I got obsessed with this topic after spending an afternoon trying to remove a watermark from one of my own images. Not someone else’s, mine. I’d exported a batch of photos through an old piece of software that had stamped its logo in the corner, and I wanted it gone. What started as a twenty-minute annoyance turned into me reading about alpha blending for three hours. I regret nothing.
Here’s what I learned, and why the math behind watermarks is actually a lot more interesting than I expected.

What Alpha Even Is
Every pixel in a digital image stores color information, usually as red, green, and blue values. But there’s a fourth channel that doesn’t get as much attention: alpha. Alpha represents opacity, how transparent or opaque that pixel is. A fully opaque pixel has an alpha value of 255 (in 8-bit color). A fully transparent pixel has an alpha value of 0. Everything in between is a blend.
That range from 0 to 255 is where watermarks live.
When you place a watermark over an image, you’re not simply drawing on top of it the way you’d write on paper. You’re combining two separate layers using a formula that decides how much of each layer to show. The formula cares about the alpha value of the top layer, which is your watermark, to figure out exactly how much of the underlying image should bleed through.
The Formula That Makes It Work
The standard alpha compositing equation is older than most people realize. Porter and Duff published it in 1984, and it’s been the foundation of digital compositing ever since. The basic “over” operation, which is what almost every watermark uses, looks like this:
Output = (Alpha × Foreground) + ((1 – Alpha) × Background)
Let me make that concrete. Say your watermark pixel has an alpha of 0.5, a foreground color value of 200 (out of 255), and the background image pixel at that same position has a value of 100. The output pixel value would be:
(0.5 × 200) + ((1 – 0.5) × 100) = 100 + 50 = 150
That resulting pixel is a blend, sitting exactly halfway between the watermark color and the background. At alpha 0.5, you’re splitting the contribution evenly. Crank alpha up to 0.9 and the watermark dominates. Drop it to 0.1 and you barely see it.

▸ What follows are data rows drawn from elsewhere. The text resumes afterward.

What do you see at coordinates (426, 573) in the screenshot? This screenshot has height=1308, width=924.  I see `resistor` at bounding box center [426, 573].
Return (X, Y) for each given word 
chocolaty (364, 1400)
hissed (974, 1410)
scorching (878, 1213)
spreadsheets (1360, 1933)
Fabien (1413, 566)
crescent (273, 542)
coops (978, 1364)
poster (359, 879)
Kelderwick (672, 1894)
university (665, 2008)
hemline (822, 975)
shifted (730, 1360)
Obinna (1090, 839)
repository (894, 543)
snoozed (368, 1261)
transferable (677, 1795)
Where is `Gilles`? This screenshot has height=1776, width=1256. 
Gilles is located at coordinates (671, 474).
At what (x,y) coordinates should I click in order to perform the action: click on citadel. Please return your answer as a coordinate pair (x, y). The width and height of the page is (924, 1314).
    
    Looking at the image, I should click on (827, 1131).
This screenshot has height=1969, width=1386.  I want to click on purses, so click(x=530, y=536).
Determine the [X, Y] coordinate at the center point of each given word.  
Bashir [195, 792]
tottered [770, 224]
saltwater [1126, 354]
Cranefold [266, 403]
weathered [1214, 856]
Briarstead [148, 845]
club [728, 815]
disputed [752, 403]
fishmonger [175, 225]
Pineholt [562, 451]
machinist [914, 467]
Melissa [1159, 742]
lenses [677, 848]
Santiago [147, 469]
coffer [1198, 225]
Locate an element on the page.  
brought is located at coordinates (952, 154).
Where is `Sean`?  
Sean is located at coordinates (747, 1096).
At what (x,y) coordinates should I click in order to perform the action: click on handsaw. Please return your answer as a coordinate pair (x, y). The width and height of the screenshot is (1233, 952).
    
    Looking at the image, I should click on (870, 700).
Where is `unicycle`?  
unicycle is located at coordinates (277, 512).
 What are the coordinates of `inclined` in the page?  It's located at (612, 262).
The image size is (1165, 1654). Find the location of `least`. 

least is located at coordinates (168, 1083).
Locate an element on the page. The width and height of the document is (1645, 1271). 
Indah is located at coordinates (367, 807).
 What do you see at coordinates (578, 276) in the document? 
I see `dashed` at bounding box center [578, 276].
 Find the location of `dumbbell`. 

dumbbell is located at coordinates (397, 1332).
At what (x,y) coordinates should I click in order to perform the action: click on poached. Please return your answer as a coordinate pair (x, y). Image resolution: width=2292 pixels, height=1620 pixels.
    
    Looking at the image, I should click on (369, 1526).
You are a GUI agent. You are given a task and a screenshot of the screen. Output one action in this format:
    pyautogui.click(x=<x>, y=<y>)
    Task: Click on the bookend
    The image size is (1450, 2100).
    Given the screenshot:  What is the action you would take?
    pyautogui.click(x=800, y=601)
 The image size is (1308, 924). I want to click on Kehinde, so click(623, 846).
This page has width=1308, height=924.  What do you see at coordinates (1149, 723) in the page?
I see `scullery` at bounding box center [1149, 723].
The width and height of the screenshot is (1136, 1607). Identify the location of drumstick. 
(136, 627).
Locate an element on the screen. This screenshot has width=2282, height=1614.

What surprised me when I first worked through this is how purely linear it is. There’s no curve, no perceptual correction, no magic. It’s weighted averaging. The alpha value is literally just a weight.
Why Watermarks Are Usually Partially Transparent
This seems obvious once you think about it, but it’s worth understanding why 100% opacity watermarks are actually pretty bad at their job, even though they’re harder to remove.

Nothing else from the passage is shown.